Exercise requirements: Set the pictures aside and transcribe exactly the lines from the one containing "Image resolution: width=917" through the final line of the records.
"""
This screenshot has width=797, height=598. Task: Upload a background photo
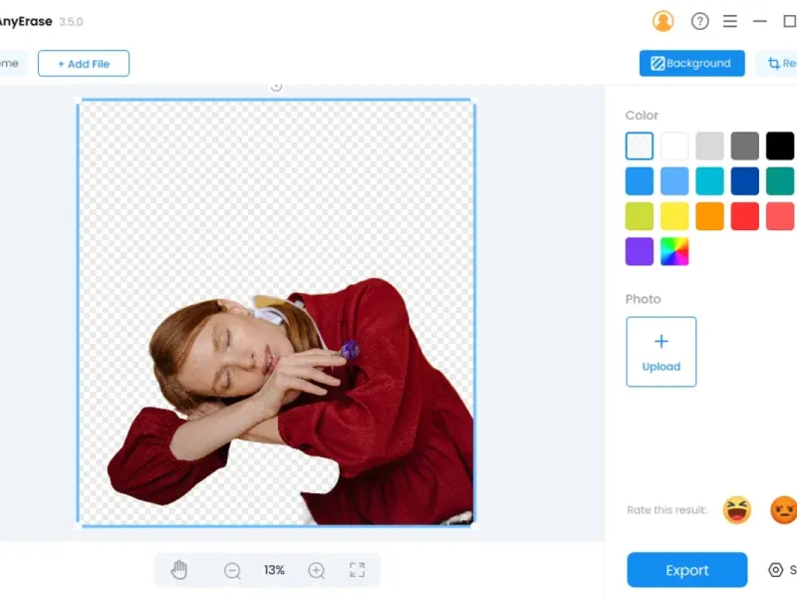[x=662, y=352]
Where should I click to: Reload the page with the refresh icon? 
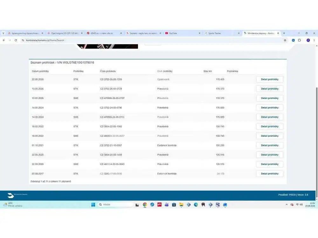point(16,40)
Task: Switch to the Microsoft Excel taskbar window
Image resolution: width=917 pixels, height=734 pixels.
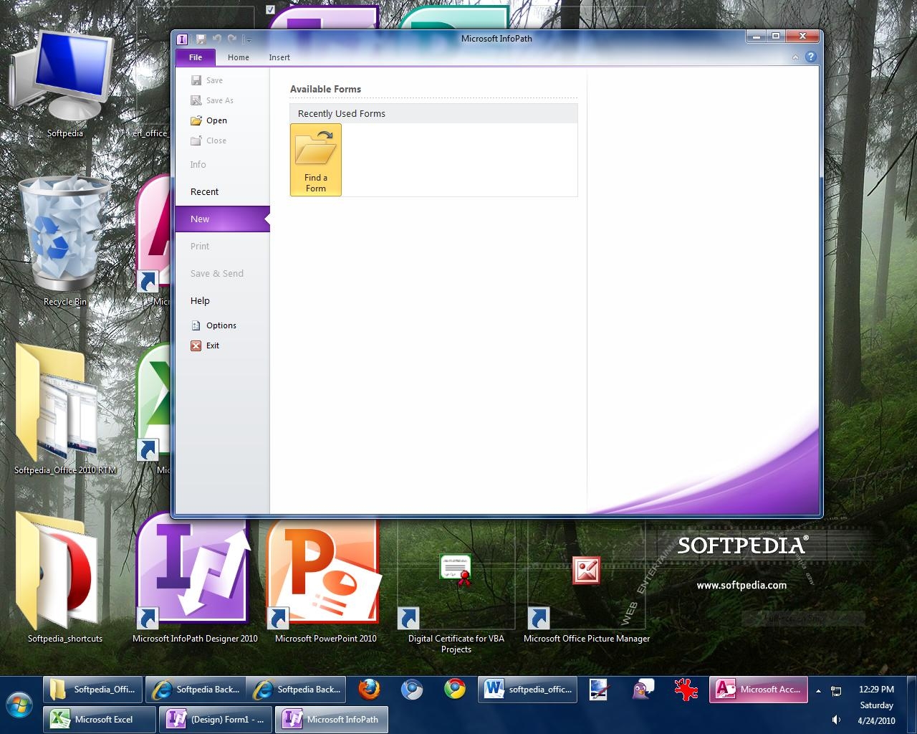Action: (x=100, y=720)
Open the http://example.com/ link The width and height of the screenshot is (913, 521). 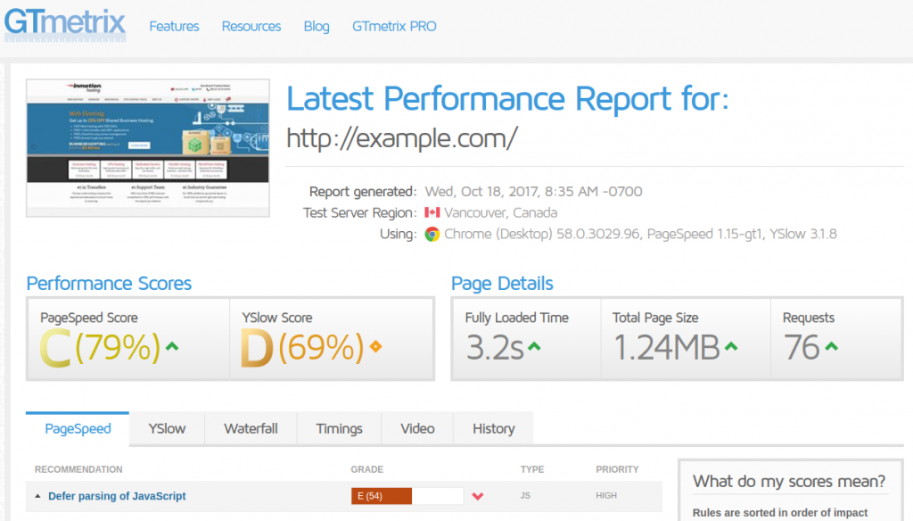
"""
Response to the exercise:
Image resolution: width=917 pixels, height=734 pixels.
Action: (x=100, y=720)
Open the http://example.com/ link The width and height of the screenshot is (913, 521). 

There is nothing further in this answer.